The more details captured in the actual implementation, the more accurate power estimate becomes. RTL simulation of a small synthetic benchmark may complete in minutes, but for a netlist it can take hours or days. Simulation of a very deep CNN graph with all implementation details included may require weeks. This simulation time challenge increases the risk that IP vendors may skip such detailed power analysis and accurate power estimation. The result is that an actual power consumption may exceed the power budget; a clear product risk manifesting later during SoC power sign-off phase.

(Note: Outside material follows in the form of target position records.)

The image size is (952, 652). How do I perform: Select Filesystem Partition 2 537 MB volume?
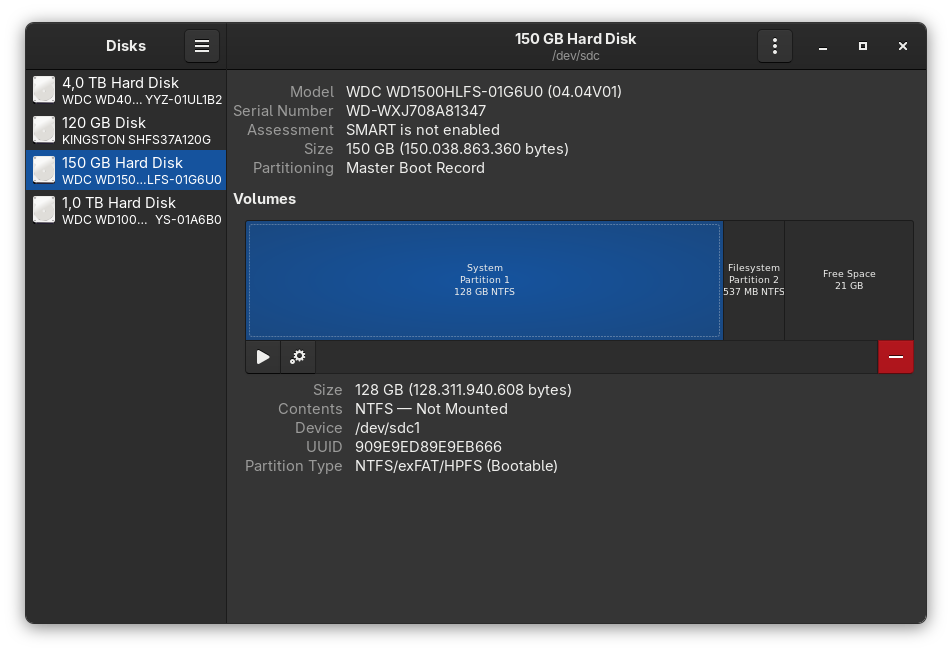754,280
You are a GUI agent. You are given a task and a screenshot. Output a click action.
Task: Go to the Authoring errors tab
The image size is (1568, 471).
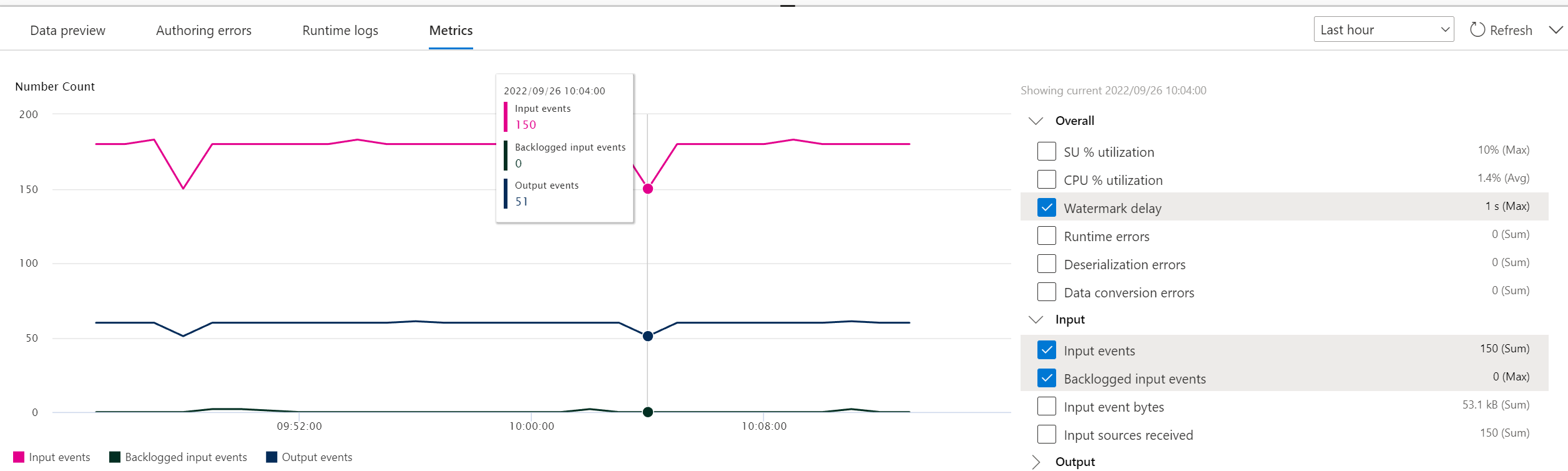[203, 30]
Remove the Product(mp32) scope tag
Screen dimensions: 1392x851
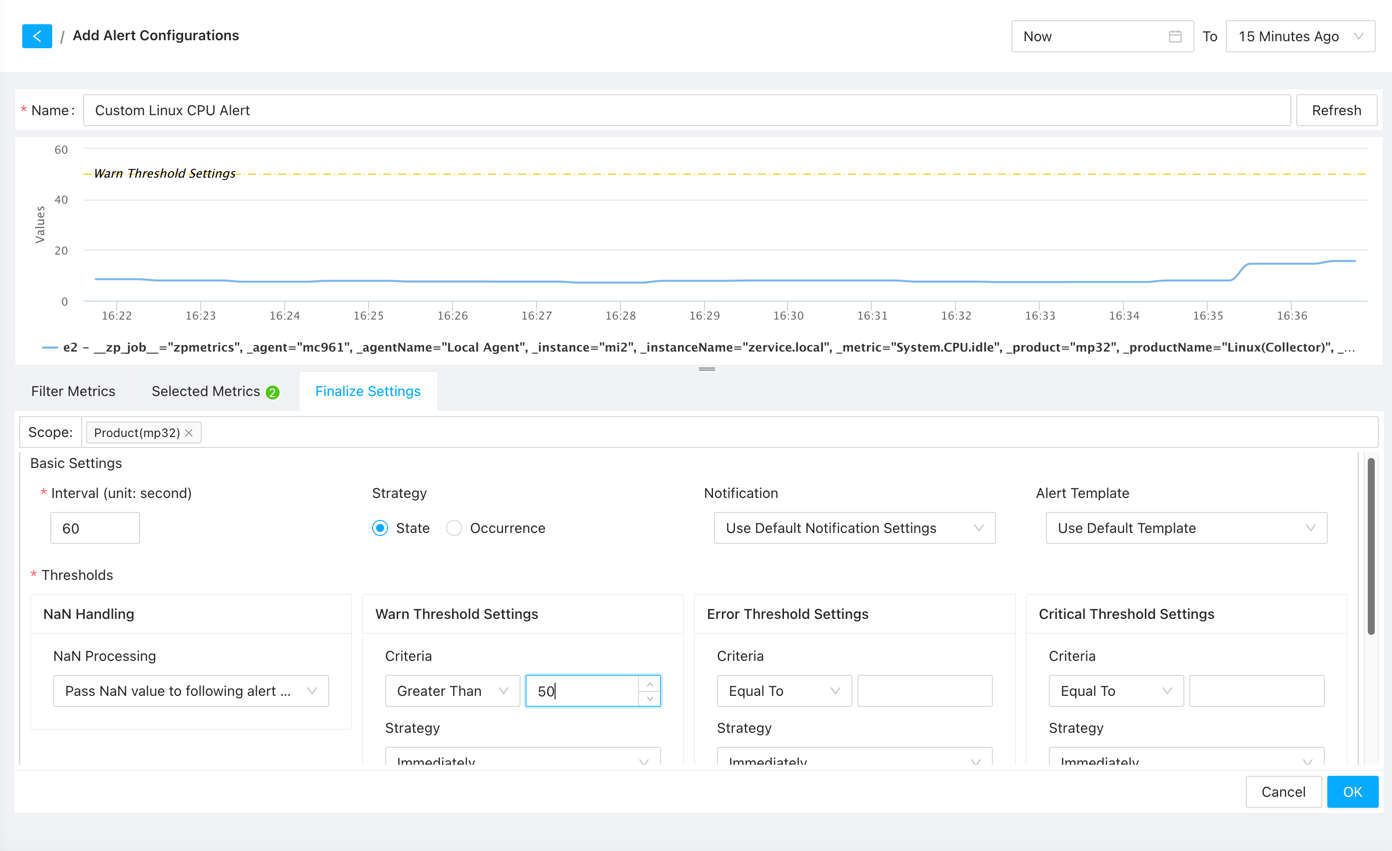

Accurate & Earlier Power Estimation for Smart Vision SoCs

To be able to execute billions of cycles of a CNN graph on a full-layout netlist to achieve maximum accuracy in the power measurements, simulation tools are simply not enough. Synopsys’ ZeBu emulation platform provides a solution that can help both IP developers and SoC designers to compute power accurately for hundreds of millions of processed cycles in a matter of minutes or hours instead of weeks or months. The ZeBu server also supports advanced use modes, including power management verification, comprehensive debug and integration with Synopsys’ verification ecosystem, hybrid emulation with virtual prototypes and architectural exploration and optimization. Therefore, access to a ZeBu emulator enables both easy exploration of power/performance tradeoffs with application software on various candidate hardware architectures, and efficiently achieving sign-off quality power estimates, helping to tune power consumption of all elements in a system during the different stages of the design cycle. Designers using Synopsys’ DesignWare®ARC® EV7x Vision Processors are adopting the Zebu software-based power estimation and sign-off flow to get the most accurate and realistic power estimates when using the EV7x processor to handle high-performance deep learning applications.

Conclusion

Estimating the power consumption of IP blocks for AI applications in an SoC can be a challenge. Designers need to carefully consider all aspects of the power estimation process to ensure that the decisions they make early in the process allow them to stay within their power budgets when silicon gets back. Implementing a design on an emulation system like the ZeBu Server is a more accurate means of estimating and tuning power consumption than deriving estimates from a single convolutional layer.